Data provided: Begin

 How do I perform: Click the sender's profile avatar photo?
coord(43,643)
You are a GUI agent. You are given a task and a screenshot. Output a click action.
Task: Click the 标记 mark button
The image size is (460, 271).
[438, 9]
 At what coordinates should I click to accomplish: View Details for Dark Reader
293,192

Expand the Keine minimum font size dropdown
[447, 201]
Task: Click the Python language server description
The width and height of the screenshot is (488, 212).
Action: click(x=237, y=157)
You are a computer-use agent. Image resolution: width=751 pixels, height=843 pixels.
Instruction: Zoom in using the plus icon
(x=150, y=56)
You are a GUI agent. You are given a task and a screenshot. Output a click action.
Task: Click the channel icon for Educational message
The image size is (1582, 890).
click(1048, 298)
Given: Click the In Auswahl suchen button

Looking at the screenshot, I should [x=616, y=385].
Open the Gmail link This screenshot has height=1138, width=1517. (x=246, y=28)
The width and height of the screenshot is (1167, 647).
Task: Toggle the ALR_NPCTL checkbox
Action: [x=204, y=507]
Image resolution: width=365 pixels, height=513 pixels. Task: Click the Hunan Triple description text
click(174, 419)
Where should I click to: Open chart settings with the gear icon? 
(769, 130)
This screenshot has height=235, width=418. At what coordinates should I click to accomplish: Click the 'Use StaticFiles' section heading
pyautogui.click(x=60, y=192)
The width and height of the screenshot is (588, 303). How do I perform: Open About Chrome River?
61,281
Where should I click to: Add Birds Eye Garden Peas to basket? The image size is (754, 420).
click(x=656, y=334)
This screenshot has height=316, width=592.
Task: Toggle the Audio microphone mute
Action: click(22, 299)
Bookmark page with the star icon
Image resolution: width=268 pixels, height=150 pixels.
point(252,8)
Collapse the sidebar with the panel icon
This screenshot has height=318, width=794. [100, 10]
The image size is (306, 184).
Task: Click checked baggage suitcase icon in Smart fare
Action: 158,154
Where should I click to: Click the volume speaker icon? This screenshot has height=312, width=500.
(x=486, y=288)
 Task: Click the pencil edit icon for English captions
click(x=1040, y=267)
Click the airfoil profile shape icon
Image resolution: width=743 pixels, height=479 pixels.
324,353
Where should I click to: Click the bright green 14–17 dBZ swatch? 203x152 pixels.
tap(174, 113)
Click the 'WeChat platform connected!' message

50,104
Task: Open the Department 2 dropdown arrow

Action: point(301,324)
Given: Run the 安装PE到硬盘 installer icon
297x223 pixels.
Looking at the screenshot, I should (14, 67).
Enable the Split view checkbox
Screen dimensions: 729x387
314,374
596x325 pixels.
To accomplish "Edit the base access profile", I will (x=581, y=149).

Data provided: End

Your instructions:
All entries are to be repeated exactly and completely.

Response:
 How do I perform: Click the sender's profile avatar photo?
coord(43,643)
You are a GUI agent. You are given a task and a screenshot. Output a click action.
Task: Click the 标记 mark button
The image size is (460, 271).
[438, 9]
 At what coordinates should I click to accomplish: View Details for Dark Reader
293,192

Expand the Keine minimum font size dropdown
[447, 201]
Task: Click the Python language server description
The width and height of the screenshot is (488, 212).
Action: click(x=237, y=157)
You are a computer-use agent. Image resolution: width=751 pixels, height=843 pixels.
Instruction: Zoom in using the plus icon
(x=150, y=56)
You are a GUI agent. You are given a task and a screenshot. Output a click action.
Task: Click the channel icon for Educational message
The image size is (1582, 890).
click(1048, 298)
Given: Click the In Auswahl suchen button

Looking at the screenshot, I should [x=616, y=385].
Open the Gmail link This screenshot has height=1138, width=1517. (x=246, y=28)
The width and height of the screenshot is (1167, 647).
Task: Toggle the ALR_NPCTL checkbox
Action: [x=204, y=507]
Image resolution: width=365 pixels, height=513 pixels. Task: Click the Hunan Triple description text
click(174, 419)
Where should I click to: Open chart settings with the gear icon? 
(769, 130)
This screenshot has height=235, width=418. At what coordinates should I click to accomplish: Click the 'Use StaticFiles' section heading
pyautogui.click(x=60, y=192)
The width and height of the screenshot is (588, 303). How do I perform: Open About Chrome River?
61,281
Where should I click to: Add Birds Eye Garden Peas to basket? The image size is (754, 420).
click(x=656, y=334)
This screenshot has height=316, width=592.
Task: Toggle the Audio microphone mute
Action: click(22, 299)
Bookmark page with the star icon
Image resolution: width=268 pixels, height=150 pixels.
point(252,8)
Collapse the sidebar with the panel icon
This screenshot has height=318, width=794. [100, 10]
The image size is (306, 184).
Task: Click checked baggage suitcase icon in Smart fare
Action: 158,154
Where should I click to: Click the volume speaker icon? This screenshot has height=312, width=500.
(x=486, y=288)
 Task: Click the pencil edit icon for English captions
click(x=1040, y=267)
Click the airfoil profile shape icon
Image resolution: width=743 pixels, height=479 pixels.
324,353
Where should I click to: Click the bright green 14–17 dBZ swatch? 203x152 pixels.
tap(174, 113)
Click the 'WeChat platform connected!' message

50,104
Task: Open the Department 2 dropdown arrow

Action: point(301,324)
Given: Run the 安装PE到硬盘 installer icon
297x223 pixels.
Looking at the screenshot, I should (14, 67).
Enable the Split view checkbox
Screen dimensions: 729x387
314,374
596x325 pixels.
To accomplish "Edit the base access profile", I will (x=581, y=149).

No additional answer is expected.